Infelizmente logo em seguida a guerra eclodiu no Iraque, relegando essas picuinhas legislativas para as notas de rodapé. É uma pena. Alguém aí sabe no que foi mesmo que deu a lei da obrigatoriedade da adição de fécula de mandioca na farinha de trigo?
Não que eu tenha alguma coisa a favor de mulher em propaganda de cerveja. Mas não tenho nada contra. Semana passada vi um comercial de cerveja com uma vovozinha. Será que vovozinha a deputada deixa? Ô gente preconceituosa.
Deputadas feministas incorrem num erro crasso: elas confundem pin-up com mulher. São duas coisas bem distintas. Pin-up é pin-up; mulher é mulher.
Funciona assim. Em publicidade nada é absolutamente verdadeiro. Todos os produtos são refeitos, retocados, maquiados. Você pensa que está vendo um picolé, mas na verdade está vendo uma maquete no palito.
Com as mulheres acontece a mesma coisa: quando é preciso provocar o apetite masculino, as mulheres são substituídas por pin-ups.
É a 'coisificação' da mulher, você vai esbravejar, repetindo os mesmos slogans normalmente publicados na seção de cartas dos leitores. Não faça isso. É feio.
Veja, por exemplo, o caso da Daniela Cicarelli. Se proibissem moças de biquíni em comerciais de refrigerante, ela estaria escondida em Belo Horizonte até hoje.
Revelar a Cicarelli certamente foi a coisa mais relevante que a Pepsi já fez pelo país. Nem mesmo as deputadas feministas mais rabugentas haverão de discordar que a Cicarelli é uma gracinha e ajuda a elevar o astral do Brasil.

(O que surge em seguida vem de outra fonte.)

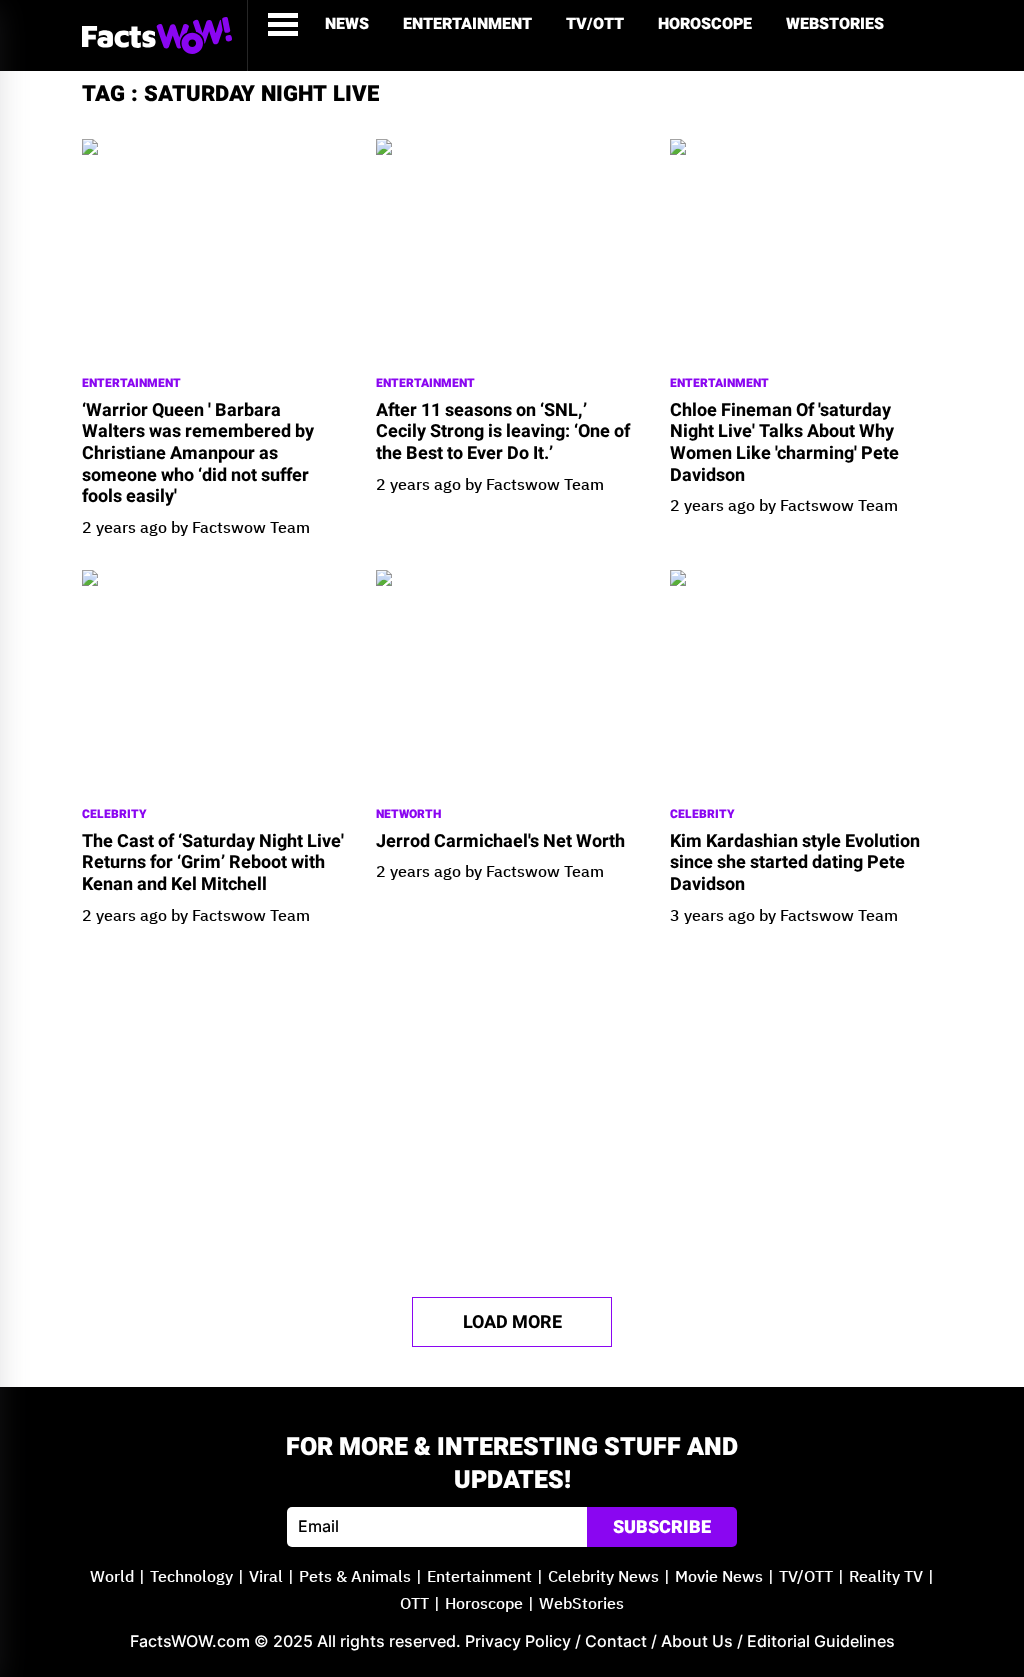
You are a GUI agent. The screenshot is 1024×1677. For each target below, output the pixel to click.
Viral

De todo modo, com o perdão da figura de linguagem, o furo é ainda mais embaixo. Pin-ups são importantes e necessárias. Ocupam postos de trabalho e movimentam a economia.
Se as mulheres tivessem um mínimo de senso corporativo, não deixariam que acabassem com essa frente de trabalho. Sim, porque tem muita gente de olho nessa boquinha. Os homens, por exemplo.
Já reparou como tem cada vez mais barbado sem camisa na propaganda, na lateral dos prédios, na vida real? A pinapização do homem é um fato.
E no entanto os homens não ficam protestando contra a coisificação do corpo masculino. Nenhum de nós se sente um coitado porque não pode ser fotografado sem camisa ao lado do Paulo Zulu.
O que as deputadas de Brasília tinham que fazer era vetar o mercado da pinapagem a profissionais que não viessem equipados -- perdão, equipadas -- com o sexo feminino de fábrica.
Senão pode acontecer na categoria símbolo-sexual o mesmo que já aconteceu em outros campos. As mulheres é que cozinham, mas os homens são os grandes chefs. As mulheres é que costuram, mas os homens é que são os estilistas famosos. As mulheres é que são bonitas, e os homens é que têm permissão legal para aparecer pelados?
Pense bem antes de apoiar as trevas da proibição de mulheres em comerciais de cerveja. O mundo pode se transformar numa grande novela do Carlos Lombardi -- um monte de Humberto Martins de sunga e quase nenhuma Danielle Winitz para salvar a honra feminina.